The Carlyle Group last week became the latest P-E giant to unveil plans to offer its investing cache to the masses when it filed to launch its first liquid alternatives mutual funds. It joins fellow big-name alternative investment shops like The Blackstone Group Inc., which filed for its first nontraded real estate fund in December, and KKR & Co., which launched retail funds in late 2012.
“They may have felt they’ve saturated their client market so they’re redefining what that client market is,” said Jeff Tjornehoj, a senior research analyst at Lipper Inc.
Carlyle and Blackstone, who count the world’s biggest pension funds, endowments and sovereign wealth funds among their clients, declined to comment because their proposed funds are still in registration. Kristi Huller, a spokeswoman for KKR, did not return calls for comment.
The timing could be good because retail investors, primarily through their financial advisers, are loading up on alternatives to traditional stocks and bonds. Liquid alternative mutual funds had more than $88 billion of net inflows through the first 11 months of 2013, up from $19 billion in all of 2012, according to Morningstar Inc. Nontraded real estate funds had sales of approximately $20 billion, up from $10 billion in 2012.

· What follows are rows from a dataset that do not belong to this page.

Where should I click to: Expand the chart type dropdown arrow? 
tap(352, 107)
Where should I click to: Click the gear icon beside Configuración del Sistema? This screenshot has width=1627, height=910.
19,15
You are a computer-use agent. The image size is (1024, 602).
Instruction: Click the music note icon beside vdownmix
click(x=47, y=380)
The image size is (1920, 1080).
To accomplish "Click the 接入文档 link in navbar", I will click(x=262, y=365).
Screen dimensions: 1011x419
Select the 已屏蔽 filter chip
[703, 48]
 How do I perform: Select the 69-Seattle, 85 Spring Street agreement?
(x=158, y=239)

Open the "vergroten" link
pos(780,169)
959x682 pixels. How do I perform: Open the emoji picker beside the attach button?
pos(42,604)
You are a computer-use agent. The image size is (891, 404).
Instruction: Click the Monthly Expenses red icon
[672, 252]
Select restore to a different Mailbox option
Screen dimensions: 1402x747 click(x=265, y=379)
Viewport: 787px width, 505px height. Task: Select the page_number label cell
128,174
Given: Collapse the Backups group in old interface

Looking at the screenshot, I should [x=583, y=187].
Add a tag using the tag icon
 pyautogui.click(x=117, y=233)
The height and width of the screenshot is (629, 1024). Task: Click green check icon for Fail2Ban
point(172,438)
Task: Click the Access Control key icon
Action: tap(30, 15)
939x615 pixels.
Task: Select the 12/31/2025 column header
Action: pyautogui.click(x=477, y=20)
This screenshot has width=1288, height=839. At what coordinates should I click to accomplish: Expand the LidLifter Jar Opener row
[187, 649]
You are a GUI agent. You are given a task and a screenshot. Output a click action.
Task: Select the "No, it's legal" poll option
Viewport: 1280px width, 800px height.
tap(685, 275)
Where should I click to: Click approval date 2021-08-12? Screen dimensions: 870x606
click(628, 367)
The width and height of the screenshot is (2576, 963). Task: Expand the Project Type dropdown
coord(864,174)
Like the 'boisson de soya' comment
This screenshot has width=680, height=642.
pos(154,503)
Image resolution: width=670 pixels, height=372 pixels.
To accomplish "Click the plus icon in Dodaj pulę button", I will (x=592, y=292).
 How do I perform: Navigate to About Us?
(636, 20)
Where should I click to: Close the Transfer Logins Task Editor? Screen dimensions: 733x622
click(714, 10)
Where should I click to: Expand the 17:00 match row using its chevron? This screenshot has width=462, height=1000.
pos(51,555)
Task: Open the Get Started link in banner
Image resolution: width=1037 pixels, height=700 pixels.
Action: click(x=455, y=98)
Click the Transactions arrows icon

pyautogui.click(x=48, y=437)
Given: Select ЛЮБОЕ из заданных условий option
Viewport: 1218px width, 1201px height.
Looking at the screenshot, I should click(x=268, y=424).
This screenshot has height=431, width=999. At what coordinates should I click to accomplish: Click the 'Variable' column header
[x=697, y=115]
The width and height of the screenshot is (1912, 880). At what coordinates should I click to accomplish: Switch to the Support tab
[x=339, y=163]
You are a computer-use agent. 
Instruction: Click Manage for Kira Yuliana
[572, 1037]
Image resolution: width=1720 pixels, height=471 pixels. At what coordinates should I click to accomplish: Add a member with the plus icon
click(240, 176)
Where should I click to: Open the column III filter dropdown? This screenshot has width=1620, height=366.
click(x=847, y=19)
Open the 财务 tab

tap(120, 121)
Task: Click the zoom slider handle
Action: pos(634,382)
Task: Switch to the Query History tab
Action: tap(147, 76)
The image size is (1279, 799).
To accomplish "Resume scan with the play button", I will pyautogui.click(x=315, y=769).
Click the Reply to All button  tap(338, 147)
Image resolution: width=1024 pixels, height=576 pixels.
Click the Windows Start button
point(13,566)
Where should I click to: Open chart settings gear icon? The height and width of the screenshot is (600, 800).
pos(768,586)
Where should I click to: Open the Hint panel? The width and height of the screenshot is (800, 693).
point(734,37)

Interestingly, even though the firms are best known for their private-equity businesses, none plans to launch private-equity funds for the middle market, at least not yet. And that, according to Barry Glassman, president of Glassman Wealth Services in McLean, Va., raises a big question for advisers.
“Is it enough of the firm’s expertise to warrant an investment?” Mr. Glassman asked.
Time will tell, but the funds will certainly to have to earn their stripes through performance, Mr. Tjornehoj said.
“You’re getting a little bit of everything, but not what you’d expect,” he said. “They’re not guaranteed a spot at the head of the table for retail because they’ve had success in the institutional market. There’s a lot of competition.”
Carlyle plans to launch a long/short commodities fund and a balanced-risk global allocation fund. In addition to the Blackstone’s plans for a real estate fund, it partnered up in August with mutual fund powerhouse Fidelity Investments to launch a multimanager, multistrategy fund. And KKR launched a pair of high-yield bond funds.
KKR is the only one of the three companies to have retail funds up and running, and it’s off to a mixed start.
The $110 million KKR Alternative High Yield Fund (KHYKX) performed pretty much in line with the high-yield bond category average in 2013, its first full year of operation. The fund had a 7.15% return for the year, 26 basis points better than the category average.
The above-average performance didn’t translate to a big payday for KKR’s first closed-end fund, though. The KKR Income Opportunities Fund (KIO), which also invests in below-investment-grade credit, raised a disappointing $305 million during its initial public offering in July. The timing may have played a critical role, however, as the fund was launched on the heels of June’s massive bond fund selloff.